On the other hand, the Obama administration obliged BP to establish a $20 billion compensation fund. However, even in this case, the BP escrow fund, as it is currently proposed, would be taken from revenue in BP's oil and gas revenues in the Gulf, therefore indirectly making the U.S. government a partner in Gulf oil production. Surely this creates a conflict of interest and inhibits the government's ability to put that boot down.

What can be done?

If large-scale corporations believe they can get away lightly with respect to disasters they have caused, there is a risk that they may decide to (continue to) cut corners on safety procedures to enhance their bottom line. For this reason, the recent efforts on the part of the Indian government to attract foreign investment in its growing nuclear energy market is a serious concern. By attempting to pass a bill limiting the maximum liability of nuclear plant operators at $111 million, they are giving the wrong signal. As Indian senior lawyer Prashant Bhushan pointed out, we appear to have learned nothing from Bhopal. 25 years on and the "drive to attract foreign investment [overwhelms] all other considerations."

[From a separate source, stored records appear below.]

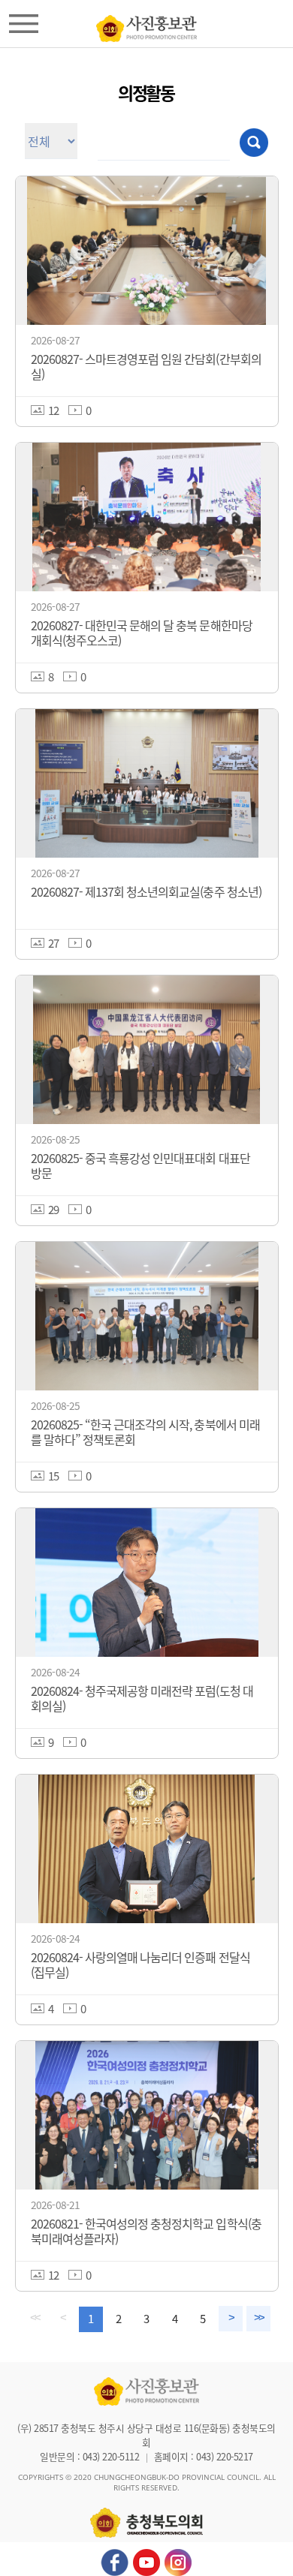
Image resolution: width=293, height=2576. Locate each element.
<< (34, 2318)
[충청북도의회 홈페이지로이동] (146, 25)
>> (258, 2318)
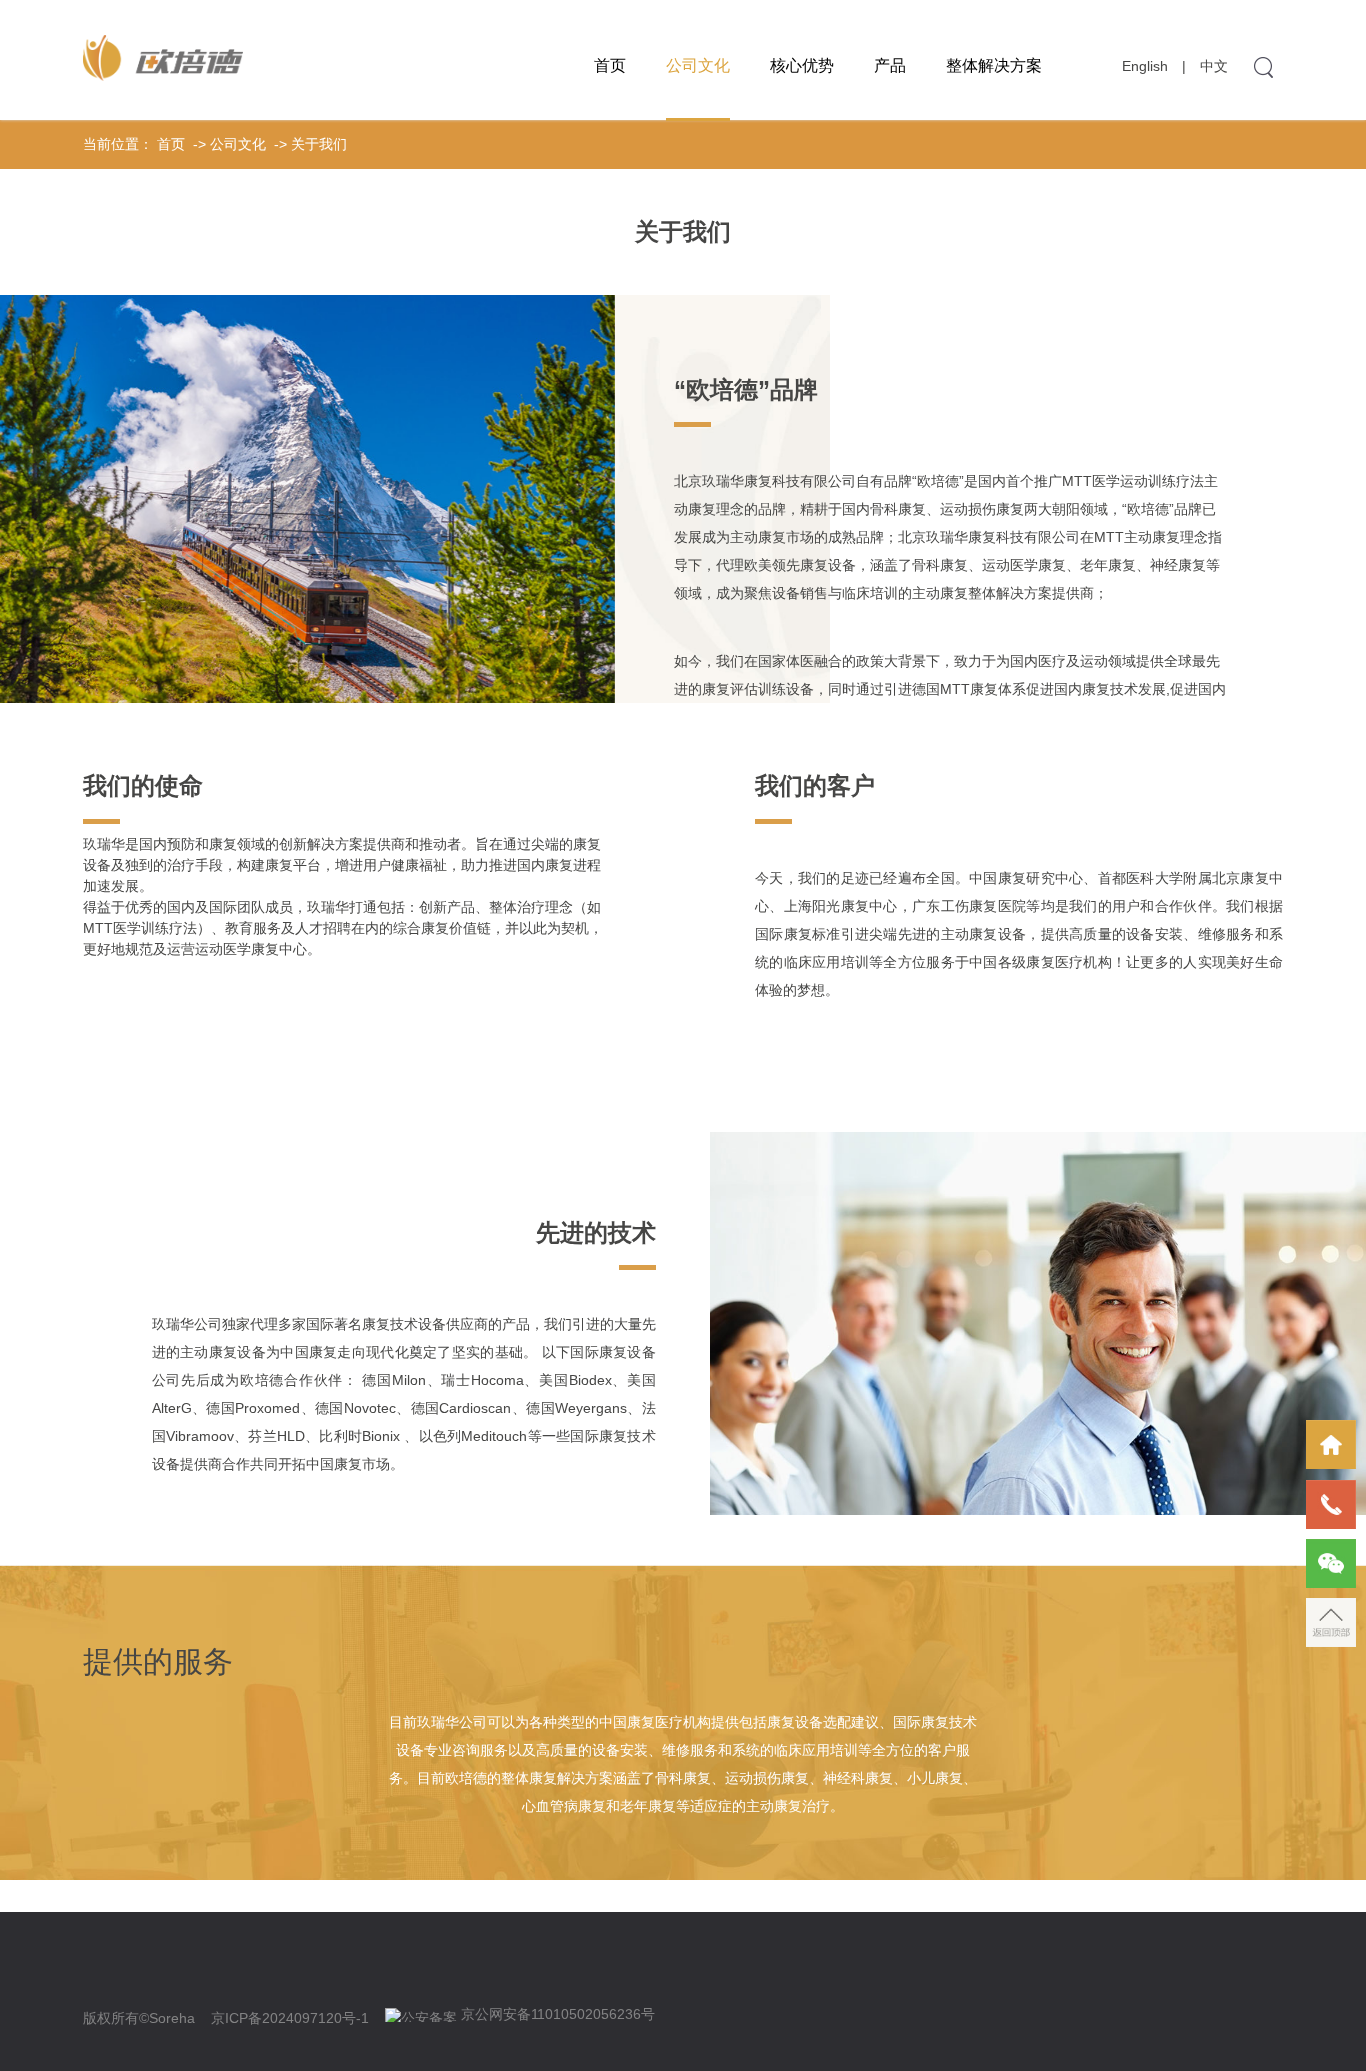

In this respect, the Bhopal and BP disasters highlight a valuable lesson. Corporate wrongdoers should be held fully accountable, both in terms of financial responsibility and for the actions of their executives. Nothing less than a transparent and easily enforceable framework of international sanctions and penalties will suffice to ensure that corporations are made accountable in the future, irrespective of their provenance or the location of industrial accidents.